WRITTEN INSTRUCTION 1
Rewrite the banking article from "Big value in" to "vice-president Bernard Wright.", changing "trust department" to "wealth management division".
WRITTEN INSTRUCTION 2
In the banking article, which third-party brokerage firm did LCNB partner with?
WRITTEN INSTRUCTION 3
Resume the article on bank securities sales after its last sentence.

PASSAGE PROVIDED
☆ ☆ ☆ ☆

Indeed, much of the demand for securities sales is customer-driven, according to $749 million-assets Saco & Biddeford Savings Institution, Saco, Maine, which launched its S&B Financial Services in May. “With interest rates going down, customers who have renewing CDs and savings accounts want to know what other options are available,” says Matthew Cyr, a PrimeVest adviser who manages S&B Financial Services. “Establishing a financial services program was timely because we can now offer alternatives to help them make up that gap.”

Big value in small customers
LCNB National Bank, Lebanon, Ohio, began offering brokerage transactions about six years ago after realizing there was an underserved community of customers who needed and wanted to invest. “We tried to serve customers of more modest means through our trust department, but couldn’t do that and make any money,” says senior executive vice-president Bernard Wright.

LCNB’s solution was to partner with UVEST, a third-party brokerage firm headquartered in Charlotte, N.C. The arrangement evidently serves its purpose, given that the vast majority of investment accounts have less than $50,000 in them. “If you can tie in with those ordinary folks who are working hard and have an ongoing need, that adds up,” says Wright. Nonetheless, banks considering adding a brokerage operation should take a long-term view, he advises.“There’s a tortoise-and-hare kind of strategy here for income growth,” says Wright. “Don’t expect it to be a waterfall of money overnight.” 

In Wright’s experience, two key factors contribute to success in securities sales. One is that brokers understand that their most important allies are branch personnel. “Those staff people—if they believe in that broker—will refer folks to the broker because they trust him or her,” says Wright. “Absent that, they’re back to cold-calling.” 

The other is a broker’s willingness to tend many small transactions rather than trying to land a handful of big sales. “The most successful guy I’ve got is not in it for the big transaction,” says Wright. “His bread and butter are the large number of people he has convinced should be saving for their futures by setting aside $25, $50, $75 or $100 every pay period for their investment products. He gets a commission on each of those. The revenue stream just keeps coming in.” As those regular transactions build year after year, clients gain not only confidence in the broker but a relationship with the bank.

☆ ☆ ☆ ☆

(Word and item position data)
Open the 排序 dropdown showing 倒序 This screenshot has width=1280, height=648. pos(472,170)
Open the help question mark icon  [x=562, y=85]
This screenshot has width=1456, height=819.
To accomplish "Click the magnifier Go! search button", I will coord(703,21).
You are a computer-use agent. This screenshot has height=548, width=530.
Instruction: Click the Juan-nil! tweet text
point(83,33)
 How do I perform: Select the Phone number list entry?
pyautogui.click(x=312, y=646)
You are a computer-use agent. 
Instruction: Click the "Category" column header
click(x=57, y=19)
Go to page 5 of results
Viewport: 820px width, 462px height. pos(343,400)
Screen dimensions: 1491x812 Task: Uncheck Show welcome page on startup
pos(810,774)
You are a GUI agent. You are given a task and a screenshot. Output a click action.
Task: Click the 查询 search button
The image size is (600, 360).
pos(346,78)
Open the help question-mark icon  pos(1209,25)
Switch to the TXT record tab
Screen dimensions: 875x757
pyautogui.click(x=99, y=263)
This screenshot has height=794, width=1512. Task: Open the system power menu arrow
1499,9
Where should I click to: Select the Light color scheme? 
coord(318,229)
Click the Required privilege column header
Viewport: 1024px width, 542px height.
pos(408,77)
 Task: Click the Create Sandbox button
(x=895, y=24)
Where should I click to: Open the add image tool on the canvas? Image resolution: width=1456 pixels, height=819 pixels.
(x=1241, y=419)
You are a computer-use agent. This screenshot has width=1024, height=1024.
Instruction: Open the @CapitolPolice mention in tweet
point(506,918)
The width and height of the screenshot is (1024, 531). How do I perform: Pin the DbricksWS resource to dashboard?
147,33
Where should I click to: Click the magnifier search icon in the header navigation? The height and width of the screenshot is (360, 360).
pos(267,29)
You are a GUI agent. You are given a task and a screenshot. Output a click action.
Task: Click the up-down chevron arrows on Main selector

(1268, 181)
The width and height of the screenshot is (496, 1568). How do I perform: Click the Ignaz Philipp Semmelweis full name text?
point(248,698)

☆ ☆ ☆ ☆

TASK ANSWER 1
Big value in small customers
LCNB National Bank, Lebanon, Ohio, began offering brokerage transactions about six years ago after realizing there was an underserved community of customers who needed and wanted to invest. “We tried to serve customers of more modest means through our wealth management division, but couldn’t do that and make any money,” says senior executive vice-president Bernard Wright.

TASK ANSWER 2
UVEST, headquartered in Charlotte, N.C.

TASK ANSWER 3
Yet finding brokers who share that mindset is easier said than done because most have been  schooled to define success as making maximum sales.

“In the time we’ve been in this business, we’ve discovered that it’s hard to find representatives who really care about putting customers’ interest first.” He is quick to add that he does not mean to tar all brokers; certainly LCNB has found its share of good ones.  

Retaining clients and profits
Saco and Biddeford had similar concerns before opening its financial services operation. As the oldest mutual savings bank in Maine, its primary concern was to preserve the bank’s culture and philosophy. 

Like LCNB, Saco & Biddeford discovered an underserved community of potential investors, which includes small-business owners as well as established investors with accounts at bigger firms.

“My experience is that larger firms have been somewhat tarnished, so customers fall back to their local banks where they’ve had a relationship for more than 30 years,” says Matthew Cyr. “They say, ‘We trust the bank,’ so they trust the person appointed to be the financial adviser.”

Through S&B Financial Services, he can offer more profitable options such as income annuities and mutual funds, building clients’ wealth as well as the bank’s. “The bank has been able to retain a lot of the deposits they currently have because if we’re limited to selling CDs, customers are going to go where they can get solutions,” says Cyr. 

Since the program’s launch in May, revenues have been steady, and referral activity has increased. Most crucial: senior management refers the bank’s established customers.

Without that support, Cyr has seen brokerage operations struggle at other institutions. “Traditional savings banks want to hold onto deposit dollars as much as they can. Having a program like this can produce a level of concern that it will pillage deposit dollars,” he explains. “There’s no sense of that here. The bank sees that without this program in place, they’re going to lose dollars anyway because customers will go to other investment firms. Now they can retain those clients and keep those dollars.”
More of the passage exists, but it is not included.